# STORED DATA

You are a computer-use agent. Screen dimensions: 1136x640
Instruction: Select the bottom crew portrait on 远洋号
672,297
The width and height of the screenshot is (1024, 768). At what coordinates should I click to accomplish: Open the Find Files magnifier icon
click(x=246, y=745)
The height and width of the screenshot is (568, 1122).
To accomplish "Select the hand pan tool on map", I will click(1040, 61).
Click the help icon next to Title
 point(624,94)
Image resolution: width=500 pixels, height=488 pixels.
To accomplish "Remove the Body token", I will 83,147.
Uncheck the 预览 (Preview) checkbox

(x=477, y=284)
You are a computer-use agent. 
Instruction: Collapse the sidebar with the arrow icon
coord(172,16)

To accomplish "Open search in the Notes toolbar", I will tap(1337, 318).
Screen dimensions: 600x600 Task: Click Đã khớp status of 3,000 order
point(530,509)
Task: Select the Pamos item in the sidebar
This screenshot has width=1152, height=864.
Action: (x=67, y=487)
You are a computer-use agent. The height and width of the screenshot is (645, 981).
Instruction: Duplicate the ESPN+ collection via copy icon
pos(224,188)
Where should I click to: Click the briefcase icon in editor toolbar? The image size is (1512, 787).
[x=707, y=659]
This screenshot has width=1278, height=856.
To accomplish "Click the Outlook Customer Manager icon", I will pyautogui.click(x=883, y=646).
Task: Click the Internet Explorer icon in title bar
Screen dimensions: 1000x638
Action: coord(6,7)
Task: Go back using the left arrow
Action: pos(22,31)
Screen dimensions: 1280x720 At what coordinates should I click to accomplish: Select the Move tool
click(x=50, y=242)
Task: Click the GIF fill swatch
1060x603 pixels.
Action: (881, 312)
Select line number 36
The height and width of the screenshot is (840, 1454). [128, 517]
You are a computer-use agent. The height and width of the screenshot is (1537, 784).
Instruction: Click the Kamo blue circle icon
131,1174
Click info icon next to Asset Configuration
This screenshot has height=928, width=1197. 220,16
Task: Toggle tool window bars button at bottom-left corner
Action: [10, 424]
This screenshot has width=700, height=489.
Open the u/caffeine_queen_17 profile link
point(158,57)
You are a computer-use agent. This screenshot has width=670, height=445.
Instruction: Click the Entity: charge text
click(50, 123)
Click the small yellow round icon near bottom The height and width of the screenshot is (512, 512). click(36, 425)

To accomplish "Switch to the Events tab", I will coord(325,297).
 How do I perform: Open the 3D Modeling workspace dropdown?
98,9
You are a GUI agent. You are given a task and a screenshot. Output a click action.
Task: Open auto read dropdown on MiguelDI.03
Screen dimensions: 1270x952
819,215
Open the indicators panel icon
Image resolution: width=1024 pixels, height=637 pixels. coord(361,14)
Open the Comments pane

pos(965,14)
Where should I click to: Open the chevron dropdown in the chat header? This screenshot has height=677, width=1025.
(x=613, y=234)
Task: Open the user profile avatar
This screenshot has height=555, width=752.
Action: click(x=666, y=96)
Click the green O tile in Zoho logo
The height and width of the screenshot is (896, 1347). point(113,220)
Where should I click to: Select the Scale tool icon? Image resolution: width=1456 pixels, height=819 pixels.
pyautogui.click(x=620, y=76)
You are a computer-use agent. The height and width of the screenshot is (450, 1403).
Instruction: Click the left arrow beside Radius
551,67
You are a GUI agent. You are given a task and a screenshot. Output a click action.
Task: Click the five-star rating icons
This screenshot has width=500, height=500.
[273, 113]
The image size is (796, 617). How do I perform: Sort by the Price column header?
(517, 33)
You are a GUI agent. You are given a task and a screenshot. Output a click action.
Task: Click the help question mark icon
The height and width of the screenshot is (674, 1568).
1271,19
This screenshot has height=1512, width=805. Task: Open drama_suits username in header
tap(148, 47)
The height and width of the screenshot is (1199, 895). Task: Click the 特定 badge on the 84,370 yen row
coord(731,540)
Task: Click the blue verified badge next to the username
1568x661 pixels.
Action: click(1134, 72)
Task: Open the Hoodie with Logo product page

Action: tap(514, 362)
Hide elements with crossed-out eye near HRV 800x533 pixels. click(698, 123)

# BRIEF
Can you echo every one of the records above line for line, with no changes?

# TASK RESPONSE
You are a computer-use agent. Screen dimensions: 1136x640
Instruction: Select the bottom crew portrait on 远洋号
672,297
The width and height of the screenshot is (1024, 768). At what coordinates should I click to accomplish: Open the Find Files magnifier icon
click(x=246, y=745)
The height and width of the screenshot is (568, 1122).
To accomplish "Select the hand pan tool on map", I will click(1040, 61).
Click the help icon next to Title
 point(624,94)
Image resolution: width=500 pixels, height=488 pixels.
To accomplish "Remove the Body token", I will 83,147.
Uncheck the 预览 (Preview) checkbox

(x=477, y=284)
You are a computer-use agent. 
Instruction: Collapse the sidebar with the arrow icon
coord(172,16)

To accomplish "Open search in the Notes toolbar", I will tap(1337, 318).
Screen dimensions: 600x600 Task: Click Đã khớp status of 3,000 order
point(530,509)
Task: Select the Pamos item in the sidebar
This screenshot has width=1152, height=864.
Action: (x=67, y=487)
You are a computer-use agent. The height and width of the screenshot is (645, 981).
Instruction: Duplicate the ESPN+ collection via copy icon
pos(224,188)
Where should I click to: Click the briefcase icon in editor toolbar? The image size is (1512, 787).
[x=707, y=659]
This screenshot has width=1278, height=856.
To accomplish "Click the Outlook Customer Manager icon", I will pyautogui.click(x=883, y=646).
Task: Click the Internet Explorer icon in title bar
Screen dimensions: 1000x638
Action: coord(6,7)
Task: Go back using the left arrow
Action: pos(22,31)
Screen dimensions: 1280x720 At what coordinates should I click to accomplish: Select the Move tool
click(x=50, y=242)
Task: Click the GIF fill swatch
1060x603 pixels.
Action: (881, 312)
Select line number 36
The height and width of the screenshot is (840, 1454). [128, 517]
You are a computer-use agent. The height and width of the screenshot is (1537, 784).
Instruction: Click the Kamo blue circle icon
131,1174
Click info icon next to Asset Configuration
This screenshot has height=928, width=1197. 220,16
Task: Toggle tool window bars button at bottom-left corner
Action: [10, 424]
This screenshot has width=700, height=489.
Open the u/caffeine_queen_17 profile link
point(158,57)
You are a computer-use agent. This screenshot has width=670, height=445.
Instruction: Click the Entity: charge text
click(50, 123)
Click the small yellow round icon near bottom The height and width of the screenshot is (512, 512). click(36, 425)

To accomplish "Switch to the Events tab", I will coord(325,297).
 How do I perform: Open the 3D Modeling workspace dropdown?
98,9
You are a GUI agent. You are given a task and a screenshot. Output a click action.
Task: Open auto read dropdown on MiguelDI.03
Screen dimensions: 1270x952
819,215
Open the indicators panel icon
Image resolution: width=1024 pixels, height=637 pixels. coord(361,14)
Open the Comments pane

pos(965,14)
Where should I click to: Open the chevron dropdown in the chat header? This screenshot has height=677, width=1025.
(x=613, y=234)
Task: Open the user profile avatar
This screenshot has height=555, width=752.
Action: click(x=666, y=96)
Click the green O tile in Zoho logo
The height and width of the screenshot is (896, 1347). point(113,220)
Where should I click to: Select the Scale tool icon? Image resolution: width=1456 pixels, height=819 pixels.
pyautogui.click(x=620, y=76)
You are a computer-use agent. The height and width of the screenshot is (450, 1403).
Instruction: Click the left arrow beside Radius
551,67
You are a GUI agent. You are given a task and a screenshot. Output a click action.
Task: Click the five-star rating icons
This screenshot has width=500, height=500.
[273, 113]
The image size is (796, 617). How do I perform: Sort by the Price column header?
(517, 33)
You are a GUI agent. You are given a task and a screenshot. Output a click action.
Task: Click the help question mark icon
The height and width of the screenshot is (674, 1568).
1271,19
This screenshot has height=1512, width=805. Task: Open drama_suits username in header
tap(148, 47)
The height and width of the screenshot is (1199, 895). Task: Click the 特定 badge on the 84,370 yen row
coord(731,540)
Task: Click the blue verified badge next to the username
1568x661 pixels.
Action: click(1134, 72)
Task: Open the Hoodie with Logo product page

Action: tap(514, 362)
Hide elements with crossed-out eye near HRV 800x533 pixels. click(698, 123)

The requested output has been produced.